When it come to dealing with the growing problem of raging wildfires, a number of high-tech solutions have been put forward, including using water-carrying, self-flying helicopters to help extinguish blazes. A new wireless smart sensor system could take a more proactive approach, however, by spotting wildfires before they get out of control to start with. A prototype version of the low-cost wildfire-detection tech was developed recently as part of three-month startup incubator Hacking House. Its creators, called Team Lali, are now hoping to expand it into a full-fledged system.

“The idea is to deploy temperature sensors as close as you can to detect the presence of fire,” Sucre “Kevin” Cando, one of the three engineers behind the project, told Digital Trends. “It means that, in principle, if you have 1,000 trees in a [1-square-kilometer] area and you deploy 1,000 sensors, then you can know how temperature is changing within each tree. This can allow you to early detect fire since you know for each tree if there’s fire or not.”
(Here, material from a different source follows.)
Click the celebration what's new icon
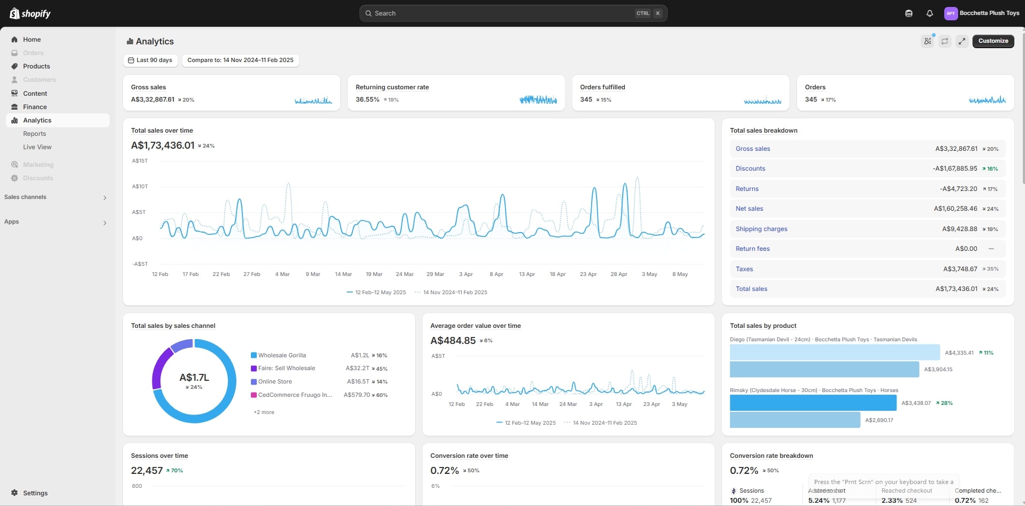This screenshot has width=1025, height=506. tap(928, 41)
The idea for the project was originally based on finding applications for the low-power, wide-area network technology created by SigFox, the company behind Hacking House. The three engineers behind the project (the other two are Nassim Bettach and Jay Nagdeo) proposed fighting wildfires as their chosen use case. Their demo involved using affordable temperature sensors, alongside IBM’s Watson technology to interpret the values and avoid false alarms by comparing multiple sensor readings.

“This solution will reduce the response time for firefighters, as it is very crucial to intervene … as soon as possible,” Cando said. “It will also help the firefighters in knowing the exact location of fire and thus help them in planning the deployment of their resources.”

The team is now developing its concept. They believe that the network could cost around $10 per sensor, including installation, along with base stations for every 150,000 acres. Considering that a fire can cause $7,000 of damage per acre, this solution could turn out to be a worthwhile investment.

“We are working on refining the product design for … large-scale testing,” Cando said.

We’ll keep our fingers crossed for further (potentially lifesaving) developments.